Work task |
Leaving out every picture, transcribe the lines from the line that contains "Where should I" to the end of the entries below, both ends included.

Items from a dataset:
- Opening Delimiter -

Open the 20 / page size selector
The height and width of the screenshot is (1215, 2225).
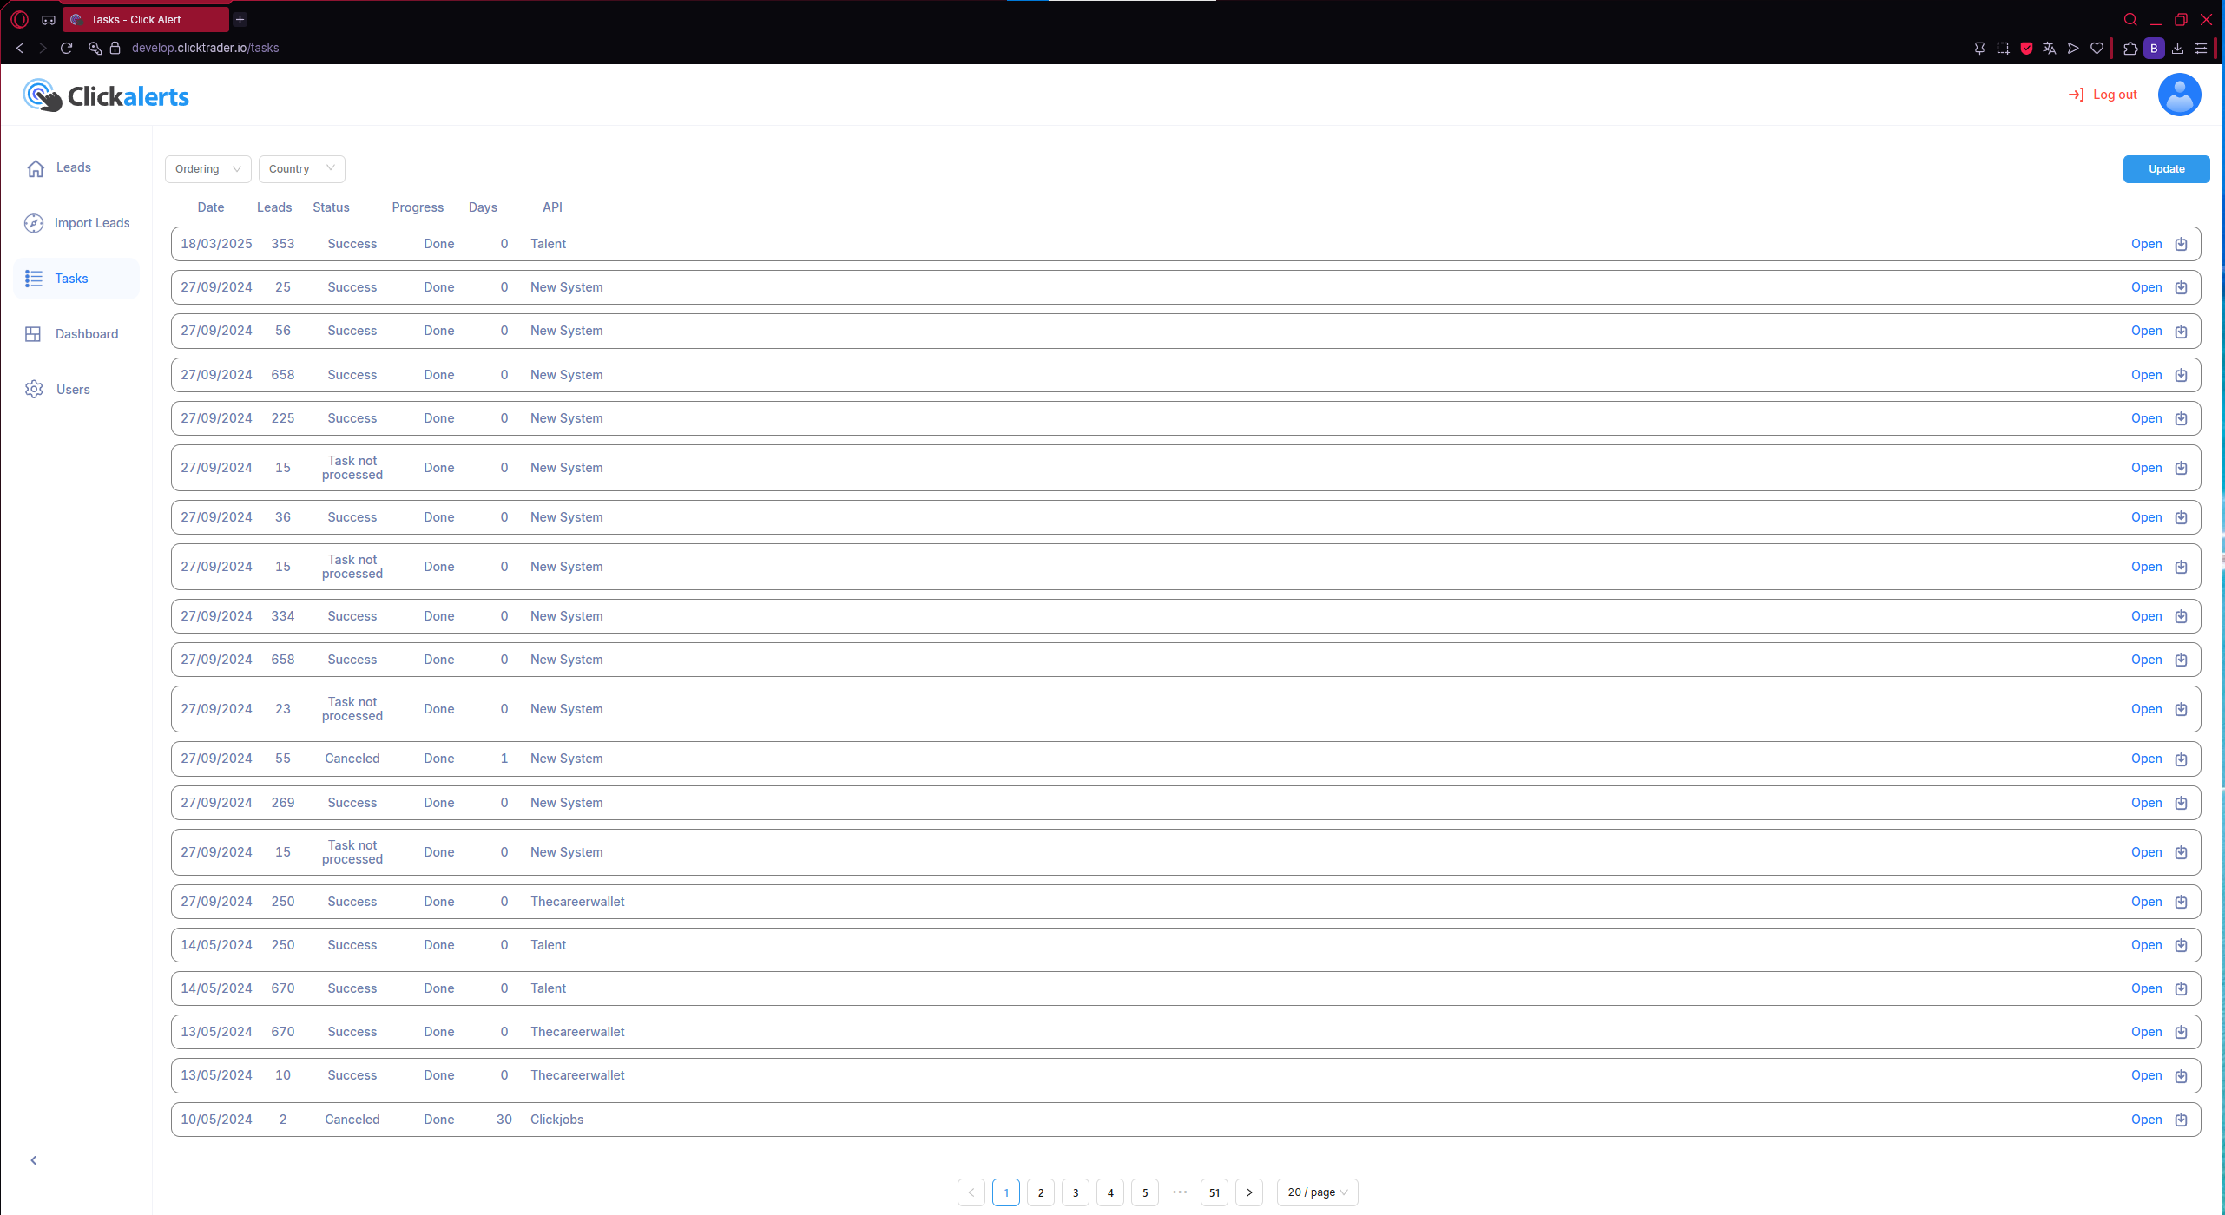pos(1317,1192)
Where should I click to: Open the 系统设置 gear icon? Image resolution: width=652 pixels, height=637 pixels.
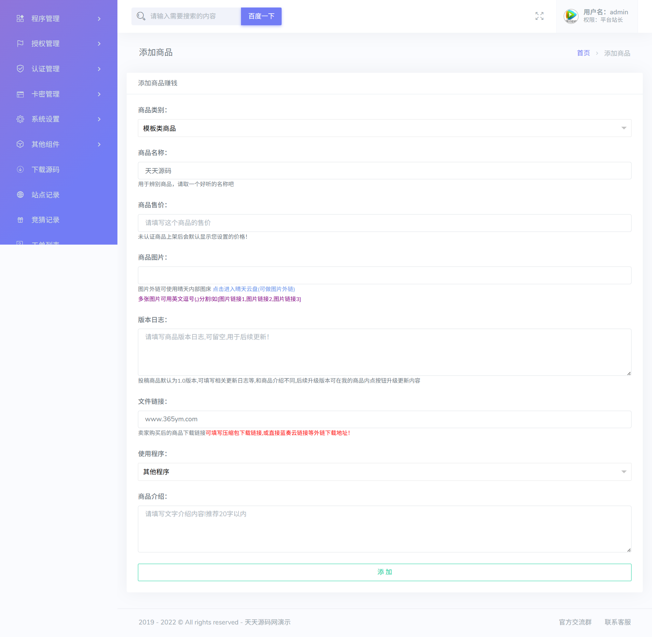pyautogui.click(x=20, y=119)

- Closing Delimiter -

Answer box |
Where should I click to: Open the 系统设置 gear icon? Image resolution: width=652 pixels, height=637 pixels.
pyautogui.click(x=20, y=119)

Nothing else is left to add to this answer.